Außer Acht ließen die Forscher des Weiteren die Tatsache, dass der Omega-3-Fettsäuregehalt von Milch erheblichen Schwankungen ausgesetzt ist, sowohl jahreszeitlich als auch geografisch. Es ist also geradezu unmöglich zu wissen, ob die als gehaltvoller vermarktete Bio-Milch tatsächlich ihr Versprechen hält.
Unabhängig davon ist Milch für unsere Versorgung mit Omega-3-Fettsäuren gänzlich unerheblich, wie auch immer sie hergestellt wird. 100 Gramm Lachs enthalten 60- bis 90-mal mehr Omega-3-Fettsäuren, als man durch das Trinken von 200 Milliliter Bio-Milch an zusätzlichem Omega-3-Fettsäuregehalt gegenüber konventioneller Vollmilch zu sich nimmt. Um in etwa den Omega-3-Fettsäuregehalt eines Drei-Euro-Lachsfilets zu erreichen, müsste man zwischen 27 und 40 Litern teurer britischer Bio-Milch trinken. Der Gehalt von „gesunder“, fettreduzierter Milch ist sogar noch geringer, da neben unterschiedlichen Fetten auch Omega-3-Fettsäuren entfernt werden.
Futterproduzenten haben die öffentliche Aufregung um Omega-3-Fettsäuren aufgegriffen und setzen dem Tierfutter entsprechend angereicherte Öle zu. Geforscht wird auch nach Wegen, Getreidesorten zu züchten, die mehr Omega-3-Fettsäuren enthalten und kostengünstiger, ergiebiger und weniger naturverbrauchend sind, als es die Biolandwirtschaft ist.
Eine weitaus wichtigere Frage ist aber, ob die Omega-3-Fettsäuren tatsächlich die Wirkung auf unsere Gesundheit haben, die ihnen zugeschrieben wird. Jüngste Forschungsergebnisse deuten darauf hin, dass dem nicht so ist. Eine in diesem Jahr im Journal of the American Medical Association veröffentlichte umfassende Analyse der bisher zu dieser Frage betriebenen Forschung kommt zu dem Schluss, dass erhöhter Konsum von Omega-3-Fettsäuren nicht zu einer Reduktion des Krebsrisikos führt.

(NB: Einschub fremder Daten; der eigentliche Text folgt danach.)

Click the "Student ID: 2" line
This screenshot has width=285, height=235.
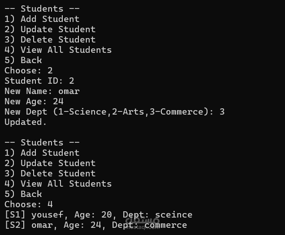39,81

Das British Medical Journal schließt sich in seiner eigenen Bewertung von Studien der letzten fünf Jahre dieser Einschätzung an. Langkettige und kurzkettige Omega-3-Fettsäuren hätten keinen eindeutigen Effekt auf die durch Herz- und Gefäßerkrankungen oder durch Krebs verursachte allgemeine Sterblichkeit, heißt es dort.
Tatsächlich gibt es also auch weiterhin keinerlei Beweise dafür, dass Bio-Milch gesünder ist als konventionell erzeugte: Daran konnte die 50 Mrd. US-Dollar schwere Bioindustrie in den letzten 50 Jahren nichts ändern, es wird ihr auch künftig nicht gelingen. Milch bleibt Milch. Sollten Sie sich wirklich um den Omega-3-Fettsäuregehalt Ihrer Nahrung sorgen, empfehle ich Ihnen, das Geld für Biolebensmittel zu sparen und Ihre Familie zum Abendessen in ein gutes Fischrestaurant einzuladen.